Égorgé et disposé en croix, ça voulait dire représailles du Concile, réfléchit Isabelle, assise dans un wagon quasiment vide. Qu'a bien pu faire Héphaïstos ? Et surtout, qui a été chargé du sale boulot ?

La Veuve noire, la tueuse à gages qui travaillait souvent pour le cartel ?

Oui, probablement.

Elle était fascinée par la Veuve noire : le peu de témoignages qu'ils avaient pu recueillir la disait formée par le Concile dans l'unique but de tuer. Sa réputation en faisait une femme impitoyable et sans merci. On prétendait qu'elle acceptait parfois de tuer pour d'autres, mais à un prix si prohibitif que peu pouvaient se le permettre. La tueuse à gages ne laissait – volontairement – qu'un indice sur ses scènes de crime, un long cheveu brun en travers du visage du mort. Sauf pour les cibles qu'on n'arrive pas à relier au Concile. Une preuve pour ses maîtres ? se demanda Isabelle. Quoi qu'il en fût, la Veuve noire atteignait la perfection dans son domaine. Le cheveu ne menait jamais à rien, si ce n'était à la relier à d'autres assassinats. Cette signature apprenait seulement à la police que la Veuve noire était une femme blanche, d'une trentaine d'années, aux cheveux bruns et longs.

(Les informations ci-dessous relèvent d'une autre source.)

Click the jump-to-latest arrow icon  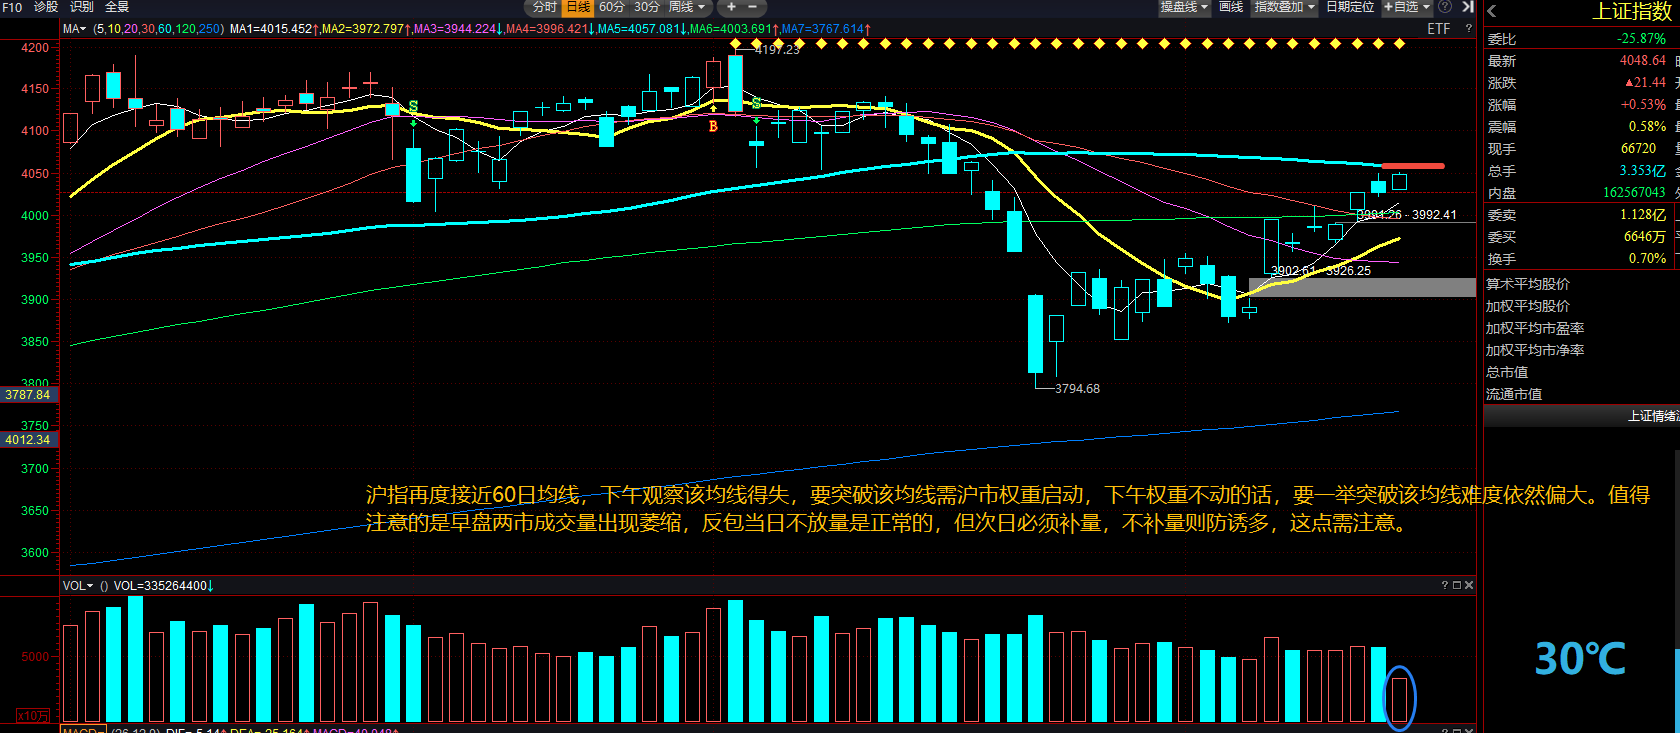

Une autre rumeur disait que c'était Arès qui s'était personnellement occupé d'elle, et qu'il lui avait trouvé son surnom. Ce n'est pas ça qui nous aide... Isabelle, qui avait lu tout ce qu'il y avait à lire sur le sujet, y songea tout le long du trajet. Elle est retorse et rusée, mais pas infaillible, personne ne l'est, pensa-t-elle encore, avant d'arriver, enfin.

***

Deux Chrysler noires aux vitres teintées les emmenèrent à l'aéroport. Ils décollèrent à midi et le vol se passa sans encombre. Le soleil tapait plus fort encore qu'à Chicago, mais la chaleur y était différente, plus sèche. Ils réglèrent tous leur montre sur quinze heures. Le décalage horaire faisait toujours un drôle d'effet à la jeune femme qui se massa les tempes, sentant poindre une migraine, avant d'enfiler ses lunettes de soleil, déjà écrasée par la chaleur. Quand ils arrivèrent enfin à l'hôtel, elle se sentait sale et ne rêvait que d'une chose : une bonne douche. Fait rarissime, ils avaient chacun leur chambre, toutes au neuvième étage du bâtiment. David les interpella au sortir de l'ascenseur et leur donna rendez-vous dans sa chambre deux heures plus tard.

Isabelle prit son temps sous la douche, laissant l'eau froide couler sur son corps aux muscles fatigués par le voyage et la tension nerveuse. Elle enfilait un peignoir quand on frappa à la porte ; c'était Alysson qui venait la chercher pour descendre au bar :

— Quoi, pas encore habillée ? J'ai une faim de loup, tu viens manger un truc en bas avec moi ?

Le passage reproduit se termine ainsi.